Selected extract =>
Toyota will idle lines in several factories, producing about 13,000 fewer vehicles than expected.
Photo by Amelia Holowaty Krales / The Verge

A cyberattack has forced Toyota to shut down its factories in Japan, forcing the automaker to lose about 13,000 cars of output, Reuters reports. The attack was directed at a key supplier of plastic and electronic components to the company.

There was no immediate information as to who was behind the cyberattack, with Japanese Prime Minister Fumio Kishida telling reporters that his government would investigate whether Russia was involved. “It is difficult to say whether this has anything to do with Russia before making thorough checks,” he said, according to Reuters.

“It is difficult to say whether this has anything to do with Russia before making thorough checks”

Japan is backing the US and other Western allies that are seeking to impose harsh financial sanctions on Russia over its invasion of Ukraine. Japan supports blocking some Russian banks from accessing the SWIFT international payment system, and has said it would send $100 million in aid to Ukraine.

Toyota said the attack that hit supplier Kojima Industries has forced the carmaker to suspend 28 assembly lines at 14 factories, affecting both first and second shift workers. “We apologize to our relevant suppliers and customers for any inconvenience this may cause,” the company said in a statement.

Aim => Continue the article on the cyberattack that shut down Toyota's factories in Japan, picking up after its final sentence.

Data section =>
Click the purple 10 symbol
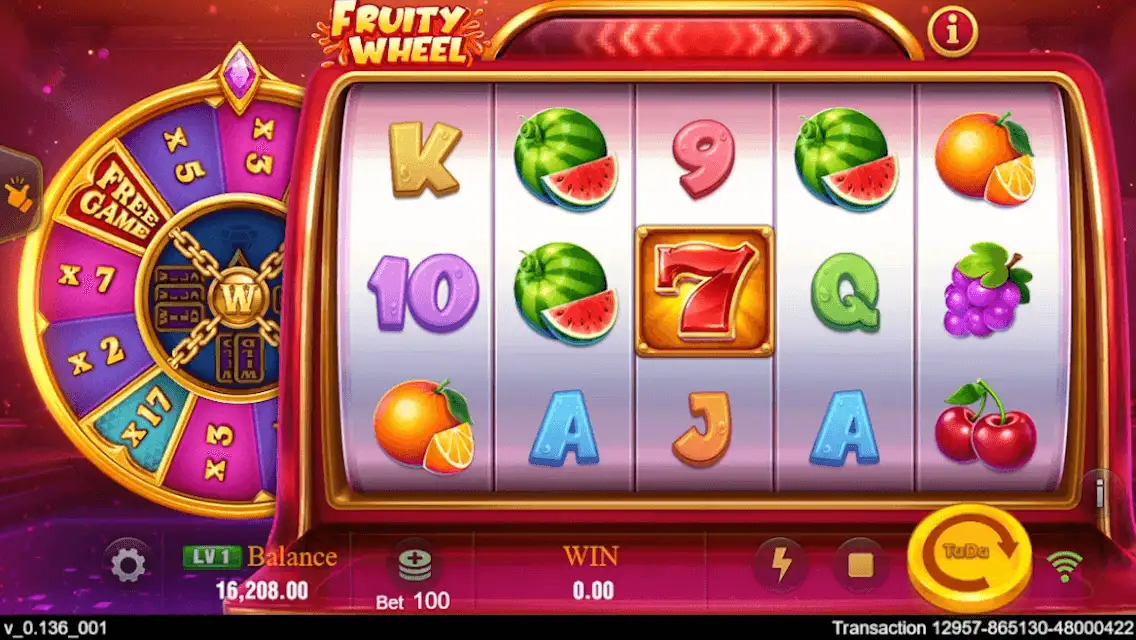This screenshot has width=1136, height=640. click(423, 293)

Answer to this problem =>
“We will also continue to work with our suppliers in strengthening the supply chain and make every effort to deliver vehicles to our customers as soon as possible,” the company added.

The auto industry is in the midst of a number of crises that are affecting supply, including a global shortage of semiconductor chips. The results have included record high prices for customers, as well as supply chain disruptions. Automakers have been forced to idle factories and cancel work shifts in response. Likewise, the shift to electric vehicles has increased the demand for chips and other computer parts, mostly of the high-end varieties that can only be produced by the most advanced semiconductor foundries.

Last month, Toyota, the largest automaker in the world, said it expects to miss its annual production target of 9 million vehicles because the chip shortage was affecting its ability to ramp up production.